A luta pela libertação das mulheres tem que se dar no interior do esforço de construção, teórica e prática, da estratégia socialista no País. Tem que articular a luta socialista no Brasil com o combate à dominação secular do mundo masculino sobre o feminino e as suas especificidades. Tem que denunciar a discriminação, o preconceito e o conservadorismo nos costumes e a instrumentalização destes para garantir uma maior exploração do trabalho de toda a população. Tem que exigir políticas e instrumentos estatais capazes de satisfazer às demandas domésticas e privadas dos trabalhadores em geral e afirmar um novo patamar nas relações humanas. E sobretudo, tem que começar a combater os pilares de sustentação da hegemonia que garante a dominação, a subserviência e amarras materiais e espirituais sobre as mulheres.

A luta das mulheres não pode ser algo estranho à luta mais global dos trabalhadores. No atual período da luta de classes, o campo democrático-popular e a luta de gênero no interior desse mesmo campo deve se materializar na organização e articulação comum das mulheres no interior do interior do bloco histórico e não à parte dele. Sem prejuízo de outras iniciativas, as mulheres devem sempre procurar se organizar dentro de entidades que congreguem o conjunto de segmentos sociais como partidos políticos, entidades sindicais, estudantis, comunitárias. O que cria melhores condições para a construção de elementos estratégicos mais unificadores.

● Informações extraídas:
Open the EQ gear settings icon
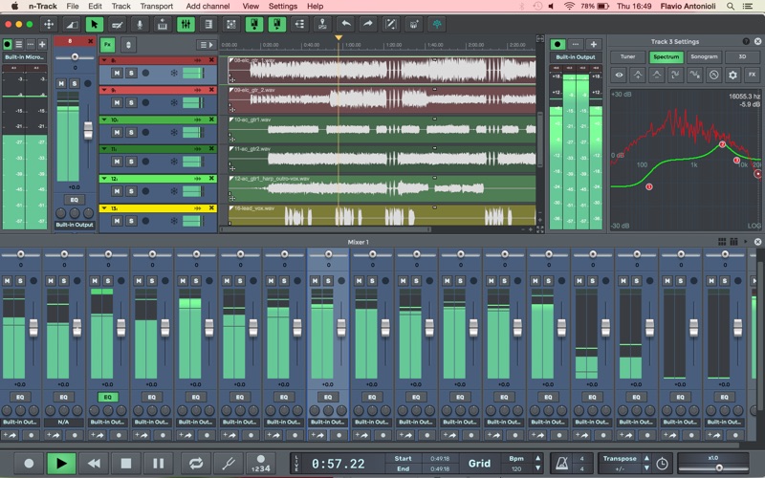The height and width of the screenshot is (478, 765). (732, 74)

* * *

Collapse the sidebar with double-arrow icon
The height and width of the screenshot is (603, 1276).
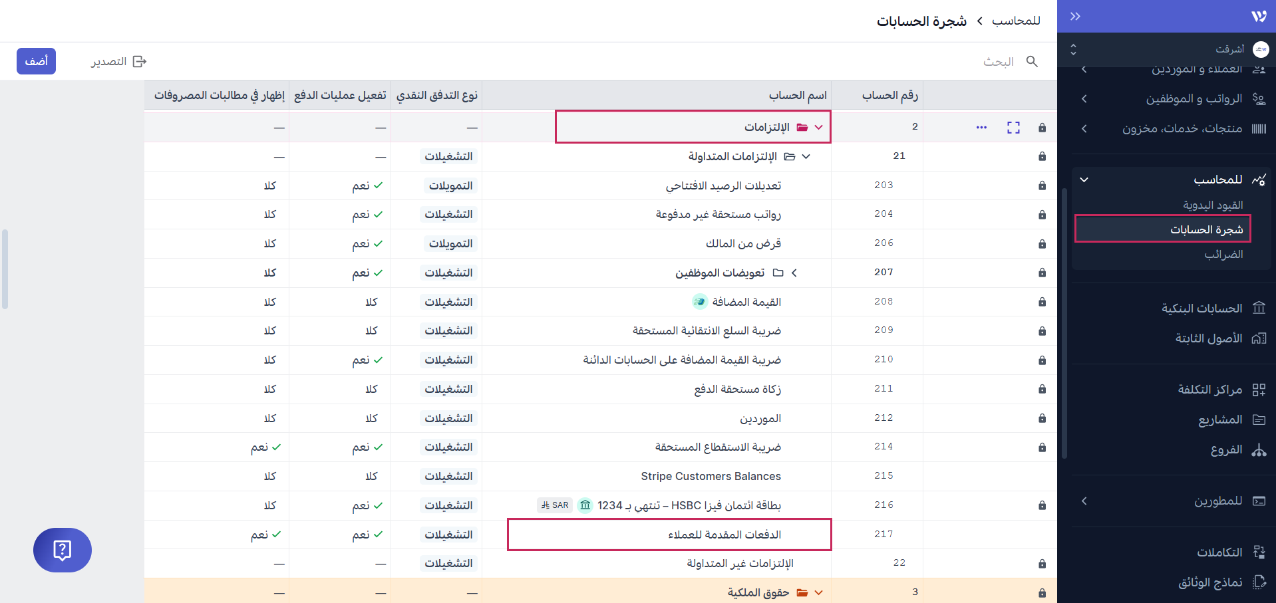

● Conjunto de tarefas:
• 1. Reescreva o trecho do texto sobre a luta das mulheres que começa em "A luta das mulheres" e termina em "estratégicos mais unificadores.", trocando "bloco histórico" por "conjunto dos trabalhadores".
• 2. Responda com base no texto sobre a luta das mulheres:
(a) No interior de qual esforço tem que se dar a luta pela libertação das mulheres?
(b) A luta das mulheres não pode ser algo estranho a quê?
(c) Dentro de que entidades as mulheres devem sempre procurar se organizar?
• 3. Por favor, liste os exemplos de entidades que congregam o conjunto de segmentos sociais citados no texto sobre a luta das mulheres.
Os dados não têm relação com o texto sobre a luta das mulheres.

● Respostas fornecidas:
• 1.
A luta das mulheres não pode ser algo estranho à luta mais global dos trabalhadores. No atual período da luta de classes, o campo democrático-popular e a luta de gênero no interior desse mesmo campo deve se materializar na organização e articulação comum das mulheres no interior do interior do conjunto dos trabalhadores e não à parte dele. Sem prejuízo de outras iniciativas, as mulheres devem sempre procurar se organizar dentro de entidades que congreguem o conjunto de segmentos sociais como partidos políticos, entidades sindicais, estudantis, comunitárias. O que cria melhores condições para a construção de elementos estratégicos mais unificadores.

• 2.
(a) No interior do esforço de construção, teórica e prática, da estratégia socialista no País.
(b) À luta mais global dos trabalhadores.
(c) Dentro de entidades que congreguem o conjunto de segmentos sociais.

• 3. Partidos políticos, entidades sindicais, entidades estudantis, entidades comunitárias.